From the records below, find each line with the string "section" and copy it.

→ DATA RECORDS:
|---|

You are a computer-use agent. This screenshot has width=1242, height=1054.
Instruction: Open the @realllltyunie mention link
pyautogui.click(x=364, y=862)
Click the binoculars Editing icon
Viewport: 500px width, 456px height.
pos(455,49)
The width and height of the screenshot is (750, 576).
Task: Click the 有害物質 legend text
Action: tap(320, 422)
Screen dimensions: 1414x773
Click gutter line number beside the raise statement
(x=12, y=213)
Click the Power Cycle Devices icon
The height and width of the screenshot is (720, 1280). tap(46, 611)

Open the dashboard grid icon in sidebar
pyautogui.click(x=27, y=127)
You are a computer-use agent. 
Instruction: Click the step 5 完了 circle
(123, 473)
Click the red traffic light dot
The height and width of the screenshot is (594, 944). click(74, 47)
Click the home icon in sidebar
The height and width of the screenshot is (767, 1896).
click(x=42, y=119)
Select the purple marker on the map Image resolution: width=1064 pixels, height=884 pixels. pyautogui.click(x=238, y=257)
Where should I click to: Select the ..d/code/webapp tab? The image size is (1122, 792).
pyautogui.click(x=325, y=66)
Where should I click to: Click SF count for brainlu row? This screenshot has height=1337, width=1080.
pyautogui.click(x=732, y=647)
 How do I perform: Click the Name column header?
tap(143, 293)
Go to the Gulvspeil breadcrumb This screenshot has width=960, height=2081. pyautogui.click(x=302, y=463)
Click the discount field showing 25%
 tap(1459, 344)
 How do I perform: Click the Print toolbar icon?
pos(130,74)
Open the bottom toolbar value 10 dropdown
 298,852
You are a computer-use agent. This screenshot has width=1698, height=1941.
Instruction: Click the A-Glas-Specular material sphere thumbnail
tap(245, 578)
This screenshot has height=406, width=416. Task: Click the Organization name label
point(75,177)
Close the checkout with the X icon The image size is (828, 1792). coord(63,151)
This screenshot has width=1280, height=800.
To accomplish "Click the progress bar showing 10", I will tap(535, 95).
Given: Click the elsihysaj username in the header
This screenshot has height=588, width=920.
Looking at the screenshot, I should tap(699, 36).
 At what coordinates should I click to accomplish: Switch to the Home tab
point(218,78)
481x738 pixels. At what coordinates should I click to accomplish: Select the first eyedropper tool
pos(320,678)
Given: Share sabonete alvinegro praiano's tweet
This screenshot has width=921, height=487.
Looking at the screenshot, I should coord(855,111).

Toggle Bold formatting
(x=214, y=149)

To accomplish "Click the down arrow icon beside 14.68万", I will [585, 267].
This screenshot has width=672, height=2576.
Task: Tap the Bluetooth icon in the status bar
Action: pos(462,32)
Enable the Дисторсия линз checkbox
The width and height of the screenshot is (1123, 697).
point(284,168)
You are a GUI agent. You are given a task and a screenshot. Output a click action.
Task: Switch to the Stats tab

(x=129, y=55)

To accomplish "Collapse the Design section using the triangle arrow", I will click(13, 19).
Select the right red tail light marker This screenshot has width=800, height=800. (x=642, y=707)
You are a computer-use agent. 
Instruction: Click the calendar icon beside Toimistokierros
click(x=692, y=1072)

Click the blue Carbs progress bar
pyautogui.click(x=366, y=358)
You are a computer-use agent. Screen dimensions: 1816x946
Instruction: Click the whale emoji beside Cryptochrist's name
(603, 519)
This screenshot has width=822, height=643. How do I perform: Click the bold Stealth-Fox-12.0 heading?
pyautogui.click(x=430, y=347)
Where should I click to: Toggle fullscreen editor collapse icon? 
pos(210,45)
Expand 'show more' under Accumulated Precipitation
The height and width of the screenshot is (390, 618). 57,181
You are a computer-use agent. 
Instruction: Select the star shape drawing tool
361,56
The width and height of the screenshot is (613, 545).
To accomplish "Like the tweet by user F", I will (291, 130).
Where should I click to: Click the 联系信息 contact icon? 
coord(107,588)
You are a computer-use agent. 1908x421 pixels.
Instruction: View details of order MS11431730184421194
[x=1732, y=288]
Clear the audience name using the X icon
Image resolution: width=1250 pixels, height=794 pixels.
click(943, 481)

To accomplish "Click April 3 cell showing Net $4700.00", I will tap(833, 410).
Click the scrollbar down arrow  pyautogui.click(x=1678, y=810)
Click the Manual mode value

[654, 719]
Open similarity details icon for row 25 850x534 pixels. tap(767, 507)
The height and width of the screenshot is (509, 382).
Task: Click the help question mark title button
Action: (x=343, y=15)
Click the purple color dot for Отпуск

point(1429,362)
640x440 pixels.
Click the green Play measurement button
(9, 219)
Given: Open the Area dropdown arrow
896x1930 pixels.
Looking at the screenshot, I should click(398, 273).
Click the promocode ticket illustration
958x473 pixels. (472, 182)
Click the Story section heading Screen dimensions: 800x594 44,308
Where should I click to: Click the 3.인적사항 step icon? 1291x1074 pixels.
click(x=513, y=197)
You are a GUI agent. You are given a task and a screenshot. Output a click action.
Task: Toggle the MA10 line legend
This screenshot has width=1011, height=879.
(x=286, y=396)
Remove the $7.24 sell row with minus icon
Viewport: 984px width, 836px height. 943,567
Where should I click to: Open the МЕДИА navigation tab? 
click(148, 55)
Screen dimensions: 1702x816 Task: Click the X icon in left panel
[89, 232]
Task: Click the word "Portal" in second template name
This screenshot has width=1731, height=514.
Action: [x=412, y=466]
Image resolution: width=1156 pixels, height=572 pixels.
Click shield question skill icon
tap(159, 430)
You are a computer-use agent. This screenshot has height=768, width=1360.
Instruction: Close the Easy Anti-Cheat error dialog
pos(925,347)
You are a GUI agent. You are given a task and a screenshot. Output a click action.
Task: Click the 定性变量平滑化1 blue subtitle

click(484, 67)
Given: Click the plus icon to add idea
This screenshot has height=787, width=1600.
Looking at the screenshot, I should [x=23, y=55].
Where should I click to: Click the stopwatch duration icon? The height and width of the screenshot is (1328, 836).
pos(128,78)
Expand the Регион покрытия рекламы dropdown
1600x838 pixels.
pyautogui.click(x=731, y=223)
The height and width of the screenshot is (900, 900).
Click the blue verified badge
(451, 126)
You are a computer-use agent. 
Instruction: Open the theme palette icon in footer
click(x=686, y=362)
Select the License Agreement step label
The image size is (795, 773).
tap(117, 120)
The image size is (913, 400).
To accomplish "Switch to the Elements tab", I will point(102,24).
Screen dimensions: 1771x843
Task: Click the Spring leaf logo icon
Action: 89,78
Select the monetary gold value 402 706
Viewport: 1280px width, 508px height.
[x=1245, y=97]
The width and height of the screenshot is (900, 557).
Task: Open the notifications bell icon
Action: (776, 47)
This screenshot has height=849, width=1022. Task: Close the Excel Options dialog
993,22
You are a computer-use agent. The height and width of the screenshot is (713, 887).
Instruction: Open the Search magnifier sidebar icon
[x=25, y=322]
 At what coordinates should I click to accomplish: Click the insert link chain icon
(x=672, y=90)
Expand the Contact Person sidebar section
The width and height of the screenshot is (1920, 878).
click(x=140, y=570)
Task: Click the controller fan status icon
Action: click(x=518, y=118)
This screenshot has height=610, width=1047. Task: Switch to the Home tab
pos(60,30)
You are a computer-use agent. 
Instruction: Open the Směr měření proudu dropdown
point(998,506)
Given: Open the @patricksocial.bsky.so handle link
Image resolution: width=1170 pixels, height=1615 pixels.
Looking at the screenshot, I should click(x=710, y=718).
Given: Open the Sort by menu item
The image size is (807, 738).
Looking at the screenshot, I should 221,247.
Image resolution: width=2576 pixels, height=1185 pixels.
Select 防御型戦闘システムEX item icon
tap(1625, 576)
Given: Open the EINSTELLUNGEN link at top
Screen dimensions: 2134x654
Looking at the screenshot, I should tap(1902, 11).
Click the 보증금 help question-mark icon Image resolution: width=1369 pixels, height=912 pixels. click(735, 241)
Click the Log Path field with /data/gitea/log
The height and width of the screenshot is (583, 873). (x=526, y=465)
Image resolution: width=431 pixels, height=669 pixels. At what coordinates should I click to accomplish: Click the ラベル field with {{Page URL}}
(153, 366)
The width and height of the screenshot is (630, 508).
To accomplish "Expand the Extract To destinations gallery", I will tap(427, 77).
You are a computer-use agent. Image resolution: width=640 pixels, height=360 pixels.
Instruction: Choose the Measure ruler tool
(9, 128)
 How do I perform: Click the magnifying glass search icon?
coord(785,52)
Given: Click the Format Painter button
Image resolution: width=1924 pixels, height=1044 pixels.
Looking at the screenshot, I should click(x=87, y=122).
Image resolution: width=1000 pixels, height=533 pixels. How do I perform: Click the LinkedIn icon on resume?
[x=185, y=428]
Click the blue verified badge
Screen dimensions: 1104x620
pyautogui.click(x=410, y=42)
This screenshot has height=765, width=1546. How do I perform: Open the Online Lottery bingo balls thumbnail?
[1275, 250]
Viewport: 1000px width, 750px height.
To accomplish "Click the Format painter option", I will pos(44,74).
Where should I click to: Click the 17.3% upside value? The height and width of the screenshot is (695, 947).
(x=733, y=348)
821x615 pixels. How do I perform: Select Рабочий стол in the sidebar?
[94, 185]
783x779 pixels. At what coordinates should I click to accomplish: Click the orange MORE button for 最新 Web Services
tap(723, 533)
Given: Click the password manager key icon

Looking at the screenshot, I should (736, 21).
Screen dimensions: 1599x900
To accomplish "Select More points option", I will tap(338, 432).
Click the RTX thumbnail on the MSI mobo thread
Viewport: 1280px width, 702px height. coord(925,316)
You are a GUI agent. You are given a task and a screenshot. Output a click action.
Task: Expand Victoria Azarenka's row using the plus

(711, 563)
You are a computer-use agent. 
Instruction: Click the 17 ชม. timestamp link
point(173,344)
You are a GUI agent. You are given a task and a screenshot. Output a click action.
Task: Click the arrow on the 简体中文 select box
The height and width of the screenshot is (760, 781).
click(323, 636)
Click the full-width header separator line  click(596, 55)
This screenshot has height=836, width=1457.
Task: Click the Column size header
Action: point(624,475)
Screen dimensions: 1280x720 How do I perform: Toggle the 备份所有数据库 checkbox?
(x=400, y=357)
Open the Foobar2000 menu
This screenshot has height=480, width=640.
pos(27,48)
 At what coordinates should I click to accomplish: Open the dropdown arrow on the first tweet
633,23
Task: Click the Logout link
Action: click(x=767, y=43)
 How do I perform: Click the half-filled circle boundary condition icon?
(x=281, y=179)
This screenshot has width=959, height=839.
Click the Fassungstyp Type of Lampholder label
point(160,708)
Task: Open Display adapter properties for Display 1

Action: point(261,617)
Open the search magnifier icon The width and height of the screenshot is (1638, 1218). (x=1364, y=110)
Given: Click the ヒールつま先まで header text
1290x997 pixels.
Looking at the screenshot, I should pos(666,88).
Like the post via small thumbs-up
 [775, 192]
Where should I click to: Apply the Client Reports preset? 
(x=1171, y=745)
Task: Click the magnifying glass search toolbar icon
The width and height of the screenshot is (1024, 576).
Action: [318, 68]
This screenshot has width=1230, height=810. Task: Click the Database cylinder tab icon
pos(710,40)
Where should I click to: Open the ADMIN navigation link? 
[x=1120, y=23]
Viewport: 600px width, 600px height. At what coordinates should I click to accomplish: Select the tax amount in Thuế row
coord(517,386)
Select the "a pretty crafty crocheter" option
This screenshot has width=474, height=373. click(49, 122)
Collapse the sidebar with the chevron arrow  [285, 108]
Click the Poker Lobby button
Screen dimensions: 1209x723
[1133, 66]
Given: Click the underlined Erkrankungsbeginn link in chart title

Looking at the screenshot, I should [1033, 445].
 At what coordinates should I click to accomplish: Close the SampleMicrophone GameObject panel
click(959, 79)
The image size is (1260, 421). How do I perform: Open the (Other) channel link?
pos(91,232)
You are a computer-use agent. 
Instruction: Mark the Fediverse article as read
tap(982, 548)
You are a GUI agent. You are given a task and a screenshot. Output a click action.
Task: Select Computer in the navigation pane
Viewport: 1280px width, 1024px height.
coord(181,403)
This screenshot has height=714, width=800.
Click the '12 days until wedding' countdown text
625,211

|---|

→ COMPLETED TASK:
To accomplish "Collapse the Design section using the triangle arrow", I will click(13, 19).
Click the Story section heading Screen dimensions: 800x594 44,308
Expand the Contact Person sidebar section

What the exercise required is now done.